The former Kowloon Magistracy is a historic building and former Magistrate's and District Court in Hong Kong, located at No. 38 Gascoigne Road, Yau Ma Tei, Kowloon.

==History==
Constructed under the direction of Director of Public Works Richard McNeil Henderson in 1933, the building housed a court handling minor criminal cases at magistrate's level. During the Japanese occupation of Hong Kong, it served as the Kowloon headquarters of the Kempeitai. It later served as the Kowloon District Court which was renamed in 1957 the South Kowloon District Court.
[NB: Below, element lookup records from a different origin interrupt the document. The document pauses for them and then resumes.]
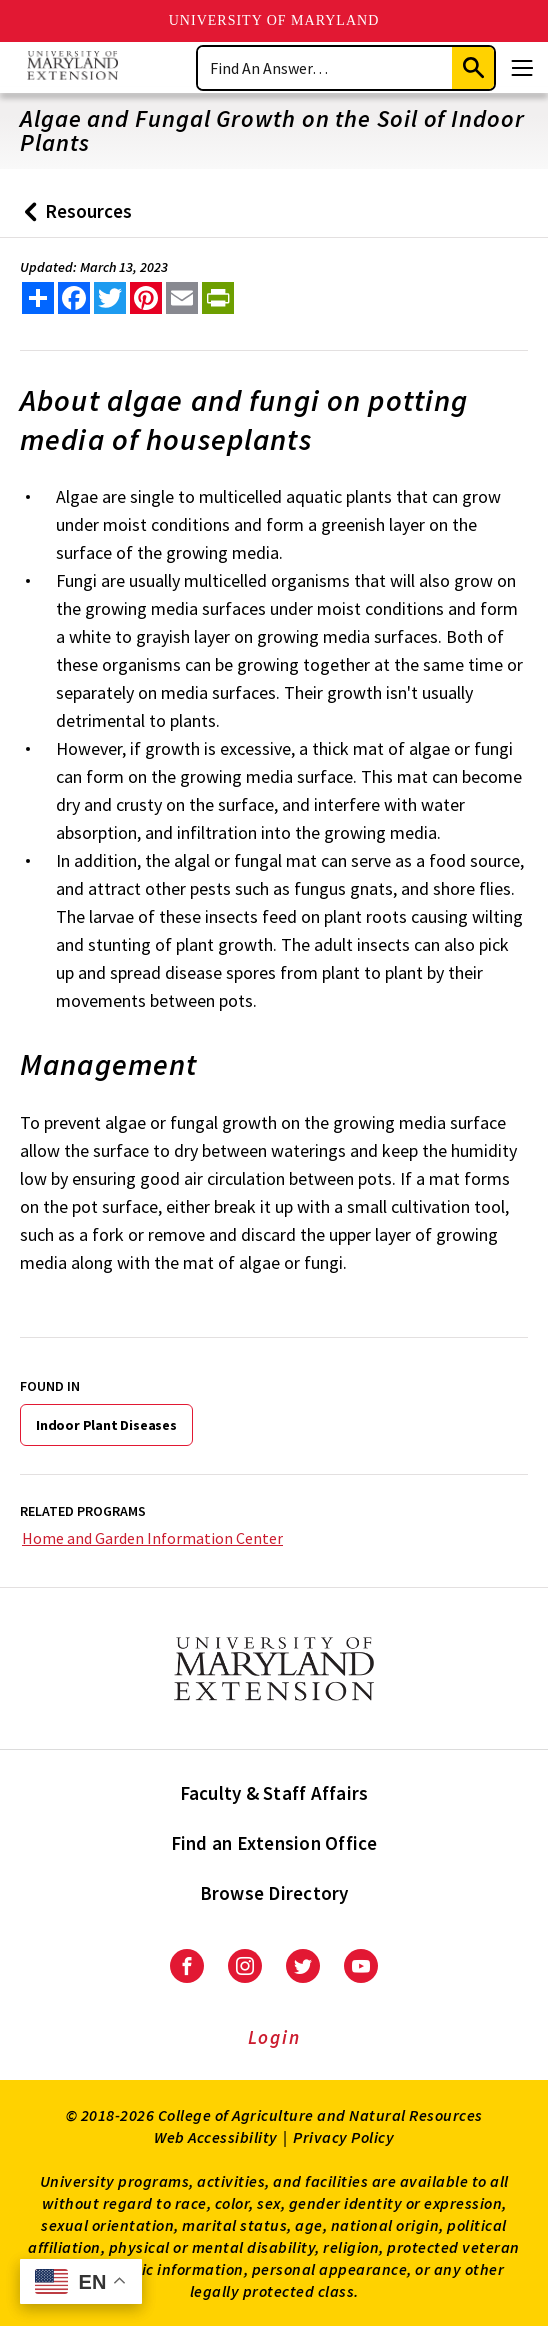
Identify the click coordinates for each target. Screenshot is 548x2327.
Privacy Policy (343, 2137)
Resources (73, 218)
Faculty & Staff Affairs (274, 1793)
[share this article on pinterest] (146, 298)
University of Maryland (274, 20)
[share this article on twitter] (110, 298)
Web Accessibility (216, 2137)
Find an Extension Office (274, 1843)
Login (274, 2037)
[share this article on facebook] (74, 298)
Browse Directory (274, 1893)
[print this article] (218, 298)
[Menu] (522, 68)
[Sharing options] (38, 298)
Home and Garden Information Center (152, 1538)
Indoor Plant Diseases (106, 1425)
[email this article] (182, 298)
After the opening of the North Kowloon Magistracy in 1960, some cases were diverted there. The South Kowloon District Court remained in use as a district court until 1986 when it became the Judiciary Central File Repository. It has served as the Lands Tribunal (土地審裁處) since 1997 and accommodates five courts.

The South Kowloon Magistracy moved to a building next door (36 Gascoigne Road) where it operated until final closure in 2000.

==Conservation==
The former Kowloon Magistracy was listed as a Grade II historic building in 1992 and upgraded to Grade I in 2009.